HOW TO COMPLETE THIS TASK>
A stretch of the entries below is to be set down exactly, running from the line with "Task: Collapse the テイクアウト 設定 section" through the line with "Click the chevron", both included, and no other line.
*** Opening of INPUT DATA ***
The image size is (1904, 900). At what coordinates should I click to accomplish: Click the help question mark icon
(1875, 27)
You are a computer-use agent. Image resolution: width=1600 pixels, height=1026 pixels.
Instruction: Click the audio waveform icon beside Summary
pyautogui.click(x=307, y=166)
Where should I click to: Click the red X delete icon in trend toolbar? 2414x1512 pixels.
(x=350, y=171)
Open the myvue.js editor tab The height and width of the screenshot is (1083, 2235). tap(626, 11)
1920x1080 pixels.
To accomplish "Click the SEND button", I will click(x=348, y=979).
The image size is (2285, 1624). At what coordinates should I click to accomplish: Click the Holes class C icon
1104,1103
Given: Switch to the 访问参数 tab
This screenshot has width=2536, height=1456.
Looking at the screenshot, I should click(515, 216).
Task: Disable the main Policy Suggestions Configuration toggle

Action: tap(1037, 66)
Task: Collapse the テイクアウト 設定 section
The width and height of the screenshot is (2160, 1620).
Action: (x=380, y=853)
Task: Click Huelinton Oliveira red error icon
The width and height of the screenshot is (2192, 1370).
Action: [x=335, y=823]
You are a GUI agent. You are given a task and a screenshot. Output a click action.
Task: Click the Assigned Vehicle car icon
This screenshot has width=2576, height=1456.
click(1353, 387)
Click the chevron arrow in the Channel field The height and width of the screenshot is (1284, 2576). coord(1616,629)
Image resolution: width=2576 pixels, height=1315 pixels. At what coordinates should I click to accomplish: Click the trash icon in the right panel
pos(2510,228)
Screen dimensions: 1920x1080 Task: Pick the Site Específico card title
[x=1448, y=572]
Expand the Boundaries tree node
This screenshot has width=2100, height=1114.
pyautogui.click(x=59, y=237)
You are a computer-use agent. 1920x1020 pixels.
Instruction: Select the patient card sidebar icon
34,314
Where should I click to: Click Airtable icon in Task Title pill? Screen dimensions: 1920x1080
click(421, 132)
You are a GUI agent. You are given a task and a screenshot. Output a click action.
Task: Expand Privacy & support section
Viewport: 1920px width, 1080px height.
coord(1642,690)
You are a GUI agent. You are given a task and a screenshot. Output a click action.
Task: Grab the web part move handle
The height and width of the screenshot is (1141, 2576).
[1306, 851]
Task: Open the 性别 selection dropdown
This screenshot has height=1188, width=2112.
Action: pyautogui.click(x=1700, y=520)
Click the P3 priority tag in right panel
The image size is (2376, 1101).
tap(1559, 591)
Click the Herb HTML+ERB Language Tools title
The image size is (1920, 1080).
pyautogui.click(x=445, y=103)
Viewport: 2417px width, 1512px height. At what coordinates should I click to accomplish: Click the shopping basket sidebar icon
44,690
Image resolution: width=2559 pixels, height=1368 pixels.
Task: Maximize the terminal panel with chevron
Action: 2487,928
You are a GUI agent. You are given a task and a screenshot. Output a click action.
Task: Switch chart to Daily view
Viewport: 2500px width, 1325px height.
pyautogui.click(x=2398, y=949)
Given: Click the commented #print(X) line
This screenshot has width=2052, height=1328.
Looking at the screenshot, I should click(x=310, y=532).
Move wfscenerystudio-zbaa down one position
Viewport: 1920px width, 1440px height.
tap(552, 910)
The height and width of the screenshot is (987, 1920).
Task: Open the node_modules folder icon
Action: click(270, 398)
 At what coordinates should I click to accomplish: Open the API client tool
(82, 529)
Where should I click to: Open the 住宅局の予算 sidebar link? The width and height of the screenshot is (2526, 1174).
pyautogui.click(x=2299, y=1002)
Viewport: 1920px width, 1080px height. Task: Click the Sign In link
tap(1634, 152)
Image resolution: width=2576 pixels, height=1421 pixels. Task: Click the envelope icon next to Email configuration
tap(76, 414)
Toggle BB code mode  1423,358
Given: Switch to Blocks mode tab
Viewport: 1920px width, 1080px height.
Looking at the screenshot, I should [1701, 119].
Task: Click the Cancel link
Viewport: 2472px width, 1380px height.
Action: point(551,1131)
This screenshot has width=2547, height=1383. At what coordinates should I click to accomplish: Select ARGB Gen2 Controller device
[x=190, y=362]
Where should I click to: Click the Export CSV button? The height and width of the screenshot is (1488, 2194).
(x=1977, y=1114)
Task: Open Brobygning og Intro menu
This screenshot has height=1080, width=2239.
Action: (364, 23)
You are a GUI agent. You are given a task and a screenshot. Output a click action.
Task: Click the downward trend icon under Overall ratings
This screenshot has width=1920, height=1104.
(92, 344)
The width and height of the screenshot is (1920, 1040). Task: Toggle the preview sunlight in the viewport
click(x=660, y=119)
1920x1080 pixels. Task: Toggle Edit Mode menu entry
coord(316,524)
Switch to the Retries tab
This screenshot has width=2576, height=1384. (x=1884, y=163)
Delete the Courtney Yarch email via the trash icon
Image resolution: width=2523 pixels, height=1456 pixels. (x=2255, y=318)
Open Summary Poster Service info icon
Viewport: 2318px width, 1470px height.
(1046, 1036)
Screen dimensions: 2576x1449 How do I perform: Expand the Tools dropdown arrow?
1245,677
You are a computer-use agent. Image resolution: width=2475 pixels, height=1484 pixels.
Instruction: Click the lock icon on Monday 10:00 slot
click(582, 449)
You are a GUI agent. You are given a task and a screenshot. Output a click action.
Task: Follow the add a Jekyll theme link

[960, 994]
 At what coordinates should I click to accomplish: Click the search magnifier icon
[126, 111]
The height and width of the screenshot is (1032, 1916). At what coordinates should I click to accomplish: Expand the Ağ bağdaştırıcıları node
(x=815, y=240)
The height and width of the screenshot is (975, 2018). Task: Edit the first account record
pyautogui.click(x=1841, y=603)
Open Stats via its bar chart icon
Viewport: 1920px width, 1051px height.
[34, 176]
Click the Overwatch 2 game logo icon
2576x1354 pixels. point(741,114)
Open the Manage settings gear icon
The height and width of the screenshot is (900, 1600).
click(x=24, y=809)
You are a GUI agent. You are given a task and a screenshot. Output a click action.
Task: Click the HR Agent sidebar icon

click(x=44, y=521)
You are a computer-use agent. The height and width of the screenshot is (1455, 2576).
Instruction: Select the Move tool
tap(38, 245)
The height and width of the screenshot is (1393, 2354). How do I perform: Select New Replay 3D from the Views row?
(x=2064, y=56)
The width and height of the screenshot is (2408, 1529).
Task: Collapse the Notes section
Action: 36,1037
*** Close of INPUT DATA ***
PROBLEM SOLUTION>
Task: Collapse the テイクアウト 設定 section
The width and height of the screenshot is (2160, 1620).
Action: (x=380, y=853)
Task: Click Huelinton Oliveira red error icon
The width and height of the screenshot is (2192, 1370).
Action: [x=335, y=823]
You are a GUI agent. You are given a task and a screenshot. Output a click action.
Task: Click the Assigned Vehicle car icon
This screenshot has width=2576, height=1456.
click(1353, 387)
Click the chevron arrow in the Channel field The height and width of the screenshot is (1284, 2576). coord(1616,629)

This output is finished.